> **Фрагмент документа**
——————————
Эта цитата из книги «Виконт де Бражелон, или Десять лет спустя» Александра Дюма точно описывает динамику искусства XVII в. То время крайне похоже на наше: гигантские амбиции, огромные армии, заурядные личности превратились в стратегов планетарного масштаба. Сегодняшние политические доктрины берут начало в XVII в.: трудно ассоциировать современного политика с Рене Добрым или Альфонсо Арагонским, а сравнение с Ришелье – естественно. Трудно сопоставить современного творца с Леонардо, а с придворным художником Габсбургов – легко.

После лабораторного Ренессанса возникли большие государства, чтобы поделить мир, начали европейскую войну, которая с перерывами тлела до Первой мировой. Армиями движет капитал, финансовые потоки определяют политику и, что самое существенное для понимания искусства после XVII в., возникла мораль художественного рынка.

Художники эпохи Возрождения вступали в отношения с князьями на основании сопоставимости масштабов личности, а не по карьерной надобности. Но практика XVII в. поставила ремесло выше этики: Пармиджанино и Гвидо Рени, Понтормо и Карраччи, Филипп Шампань и Рубенс работали на заказ, их заказчиками выступали люди ничтожные. Вообразить Леонардо, написавшего десять раз подряд Филиппа IV Испанского и шесть раз инфанту Маргариту, невозможно: Леонардо отказался приехать к Изабелле д’Эсте расписывать ее «кабинет» и уклонился от рисования ее портрета – ему было скучно. Леонардо бросал работу на полдороге, как только терял к ней интерес. Независимость Микеланджело шокировала папскую курию. Но Веласкес писал требуемые портреты не пять раз, а сто раз; что касается Рубенса, он превратил, совершенно сознательно, логику художественного рынка в критерий подлинности искусства.
——————————
> **Исходные записи**
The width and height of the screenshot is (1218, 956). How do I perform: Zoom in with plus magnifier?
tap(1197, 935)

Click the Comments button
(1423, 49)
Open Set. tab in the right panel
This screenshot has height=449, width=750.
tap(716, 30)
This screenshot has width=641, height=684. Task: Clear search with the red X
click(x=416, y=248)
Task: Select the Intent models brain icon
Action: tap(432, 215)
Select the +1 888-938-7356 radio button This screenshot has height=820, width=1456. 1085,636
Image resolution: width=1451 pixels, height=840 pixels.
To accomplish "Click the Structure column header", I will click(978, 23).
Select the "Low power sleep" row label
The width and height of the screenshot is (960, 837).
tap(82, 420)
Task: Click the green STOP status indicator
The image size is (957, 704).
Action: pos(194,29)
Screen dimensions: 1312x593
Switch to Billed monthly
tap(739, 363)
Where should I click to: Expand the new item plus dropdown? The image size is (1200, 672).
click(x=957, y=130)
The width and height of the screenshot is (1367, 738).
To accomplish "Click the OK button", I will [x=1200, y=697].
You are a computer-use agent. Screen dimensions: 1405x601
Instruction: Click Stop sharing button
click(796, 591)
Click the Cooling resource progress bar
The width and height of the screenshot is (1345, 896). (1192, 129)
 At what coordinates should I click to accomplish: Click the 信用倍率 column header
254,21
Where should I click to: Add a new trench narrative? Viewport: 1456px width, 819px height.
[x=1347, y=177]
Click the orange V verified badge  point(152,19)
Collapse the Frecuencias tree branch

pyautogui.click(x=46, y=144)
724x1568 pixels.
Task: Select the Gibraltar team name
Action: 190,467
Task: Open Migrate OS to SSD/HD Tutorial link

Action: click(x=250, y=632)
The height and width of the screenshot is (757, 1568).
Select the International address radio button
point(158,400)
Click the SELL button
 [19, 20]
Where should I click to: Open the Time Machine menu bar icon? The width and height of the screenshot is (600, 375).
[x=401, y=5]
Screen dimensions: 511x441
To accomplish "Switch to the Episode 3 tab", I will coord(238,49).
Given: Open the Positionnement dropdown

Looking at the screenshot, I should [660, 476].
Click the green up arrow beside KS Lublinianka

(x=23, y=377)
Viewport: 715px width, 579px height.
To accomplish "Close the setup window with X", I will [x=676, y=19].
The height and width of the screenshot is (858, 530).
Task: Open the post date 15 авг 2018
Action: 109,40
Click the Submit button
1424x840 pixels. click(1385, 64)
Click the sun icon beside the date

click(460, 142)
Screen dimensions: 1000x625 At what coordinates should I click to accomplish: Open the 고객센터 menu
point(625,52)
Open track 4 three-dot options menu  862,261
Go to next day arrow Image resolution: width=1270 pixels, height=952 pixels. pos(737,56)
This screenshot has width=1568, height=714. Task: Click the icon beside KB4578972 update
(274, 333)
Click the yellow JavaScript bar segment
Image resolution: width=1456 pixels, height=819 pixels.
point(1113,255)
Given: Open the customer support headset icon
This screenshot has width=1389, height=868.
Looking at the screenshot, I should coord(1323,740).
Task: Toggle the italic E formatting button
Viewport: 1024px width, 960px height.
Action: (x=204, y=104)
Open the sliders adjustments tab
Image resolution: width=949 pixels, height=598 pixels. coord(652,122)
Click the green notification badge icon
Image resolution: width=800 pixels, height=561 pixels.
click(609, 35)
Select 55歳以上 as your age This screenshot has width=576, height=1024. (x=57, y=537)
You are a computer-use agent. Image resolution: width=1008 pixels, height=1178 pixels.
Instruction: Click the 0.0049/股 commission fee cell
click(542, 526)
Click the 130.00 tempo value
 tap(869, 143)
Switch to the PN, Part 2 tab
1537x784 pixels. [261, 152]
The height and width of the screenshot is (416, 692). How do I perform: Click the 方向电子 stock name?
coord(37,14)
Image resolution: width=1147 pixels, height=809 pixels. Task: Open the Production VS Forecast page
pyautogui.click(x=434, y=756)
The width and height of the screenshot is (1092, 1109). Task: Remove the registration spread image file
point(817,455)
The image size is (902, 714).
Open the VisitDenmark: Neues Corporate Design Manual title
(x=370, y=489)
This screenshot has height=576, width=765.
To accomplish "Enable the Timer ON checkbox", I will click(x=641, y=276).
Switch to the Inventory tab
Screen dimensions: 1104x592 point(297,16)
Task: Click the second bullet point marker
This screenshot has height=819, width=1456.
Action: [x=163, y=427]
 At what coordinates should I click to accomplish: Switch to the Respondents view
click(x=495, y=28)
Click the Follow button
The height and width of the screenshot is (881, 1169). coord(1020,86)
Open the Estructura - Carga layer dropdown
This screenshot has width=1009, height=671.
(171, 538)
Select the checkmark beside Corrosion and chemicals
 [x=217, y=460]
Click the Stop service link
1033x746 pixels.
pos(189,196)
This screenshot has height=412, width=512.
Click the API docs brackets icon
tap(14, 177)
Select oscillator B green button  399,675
——————————
> **Указания**
1 > Можете дословно выписать из фрагмента об искусстве XVII века отрывок между «Эта цитата из» и «мораль художественного рынка.» включительно?
2 > Можете продолжить фрагмент об искусстве XVII века, начиная сразу после его последнего предложения?

> **Ответы по заданиям**
1 >
Эта цитата из книги «Виконт де Бражелон, или Десять лет спустя» Александра Дюма точно описывает динамику искусства XVII в. То время крайне похоже на наше: гигантские амбиции, огромные армии, заурядные личности превратились в стратегов планетарного масштаба. Сегодняшние политические доктрины берут начало в XVII в.: трудно ассоциировать современного политика с Рене Добрым или Альфонсо Арагонским, а сравнение с Ришелье – естественно. Трудно сопоставить современного творца с Леонардо, а с придворным художником Габсбургов – легко.

После лабораторного Ренессанса возникли большие государства, чтобы поделить мир, начали европейскую войну, которая с перерывами тлела до Первой мировой. Армиями движет капитал, финансовые потоки определяют политику и, что самое существенное для понимания искусства после XVII в., возникла мораль художественного рынка.

2 >
Рубенс не был даже художником двора; те мастера, что служили при дворе, как Веласкес, обязаны были удовлетворять прихоти повелителя. Рубенс как бы предвосхищал прихоти, Рубенс создавал прихоти. Рубенс сделал так, что его продукцию иметь захотели все: появился долгожданный общий вкус. Именно в эту пору, во время Тридцатилетней войны всех против всех, когда вкусы должны были бы размежеваться, и сложился рынок искусств; до XVII в. такого рынка не было. В эпоху Возрождения князья и прелаты заказывали мастерам и платили за картину, но это были индивидуальные заказы. Картины заказывали в конкретный храм для конкретного места; даже венецианец Тинторетто (а Венеция наиболее рыночное место из возможных) делает картины уникальные, приспосабливаясь к углам и поворотам пространства – он изготавливает вещь, которая может быть использована только в конкретном месте конкретной церкви, картину попросту нельзя перепродать. Никому и в голову не приходит эта мысль, как Юлию II не могло бы прийти в голову обменять потолок Сикстинской капеллы на алтарь ван Эйка или продать императору Максимилиану «Страшный суд». Леонардо и Микеланджело ревновали друг к другу, Микеланджело считал, что Рафаэль перебивает его заказы, мастера Возрождения неохотно терпели конкурентов – но это далеко не рыночное соревнование; рыночного соревнования между Леонардо и Микеланджело не было. Представить, что Леонардо идет на демпинг и пишет «Битву при Ангиари» дешевле, чем Микеланджело свою фреску «Битва при Кашине», – невозможно. Соперничество – это не борьба за рынок сбыта. И главное, что заказчик не воспринимает свой заказ как факт рыночных отношений.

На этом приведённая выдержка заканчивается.